Becerra claimed that the law had prevented 750 barred people from buying ammunition since the law’s passage in 2016. Big deal, wrote Tom Knighton at Bearing Arms, who puts those numbers in perspective:
California Attorney General Xavier Bacerra, of course, isn’t a fan of the ruling. He argues that the law prevented some 750 criminals from obtaining ammunition. In a state of almost 40 million people and nearly 170,000 square miles, it stopped 750.
That’s a bit over one per 1,000 square miles.
Yeah, that law did all kinds of stopping of bad guys. For the record, more people were shot in Los Angeles alone than that. …
On one hand, it made things virtually impossible for law-abiding citizens to buy ammunition. On the other, the most it did was send bad guys out of state to buy ammo, with some undoubtedly stocking up in nearby Nevada and bringing it back to fill the demand in the newly created black market for ammunition.

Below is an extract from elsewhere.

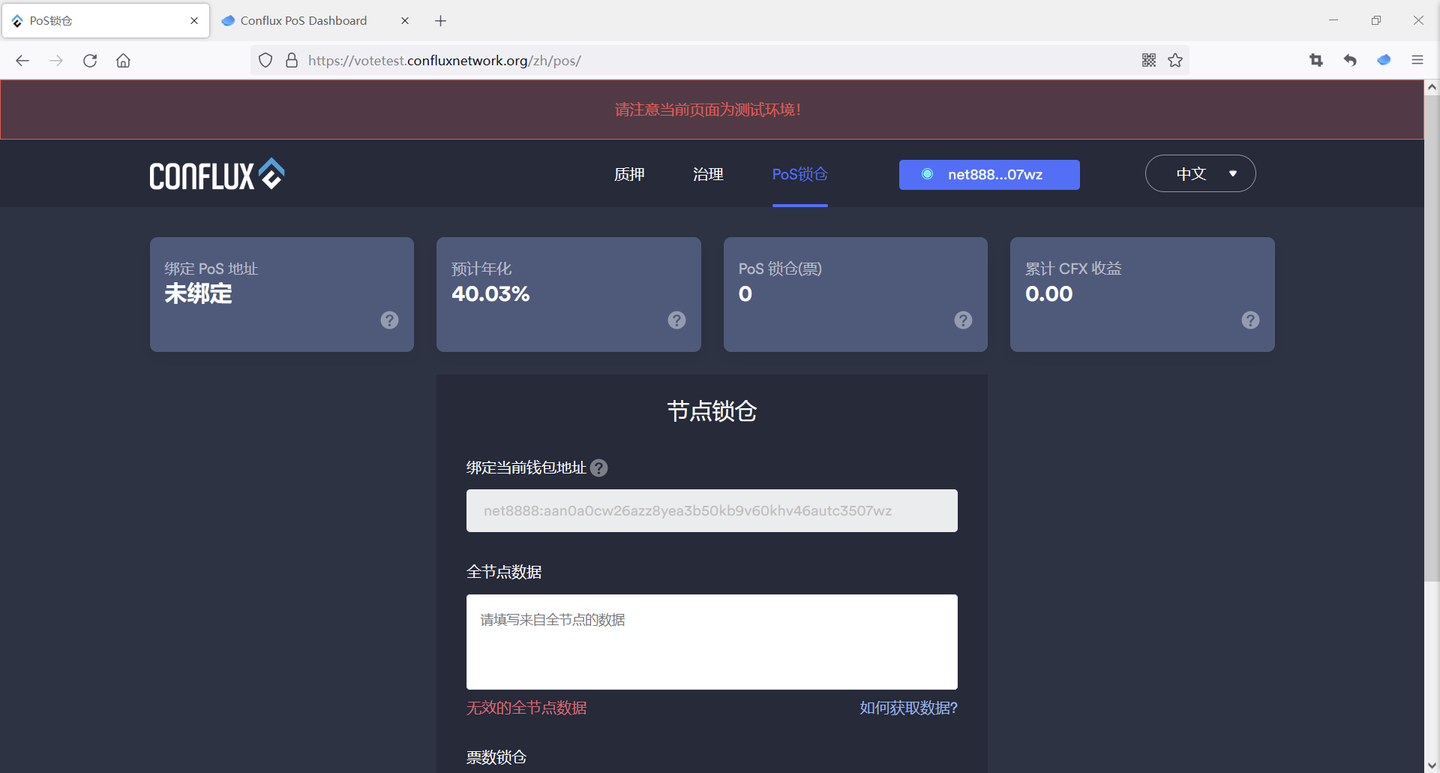The image size is (1440, 773).
Task: Click help icon on PoS 锁仓(票) card
Action: 963,320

How many convicts has California released in the last four weeks because of the COVID-19 pandemic? I’d bet it’s more than 750 — and those flagged purchases are over a nearly four-year period. That’s certainly one reason why the right to self-defense is “especially important in times like these.”
Becerra filed yesterday for a stay on Benitez’ order. He’ll likely get one from the Ninth Circuit, but the Supreme Court will almost certainly overturn it. And don’t be surprised if the disappointment on the Left turns out to be, er … somewhat muted when that happens. That will also be part of “times like these.”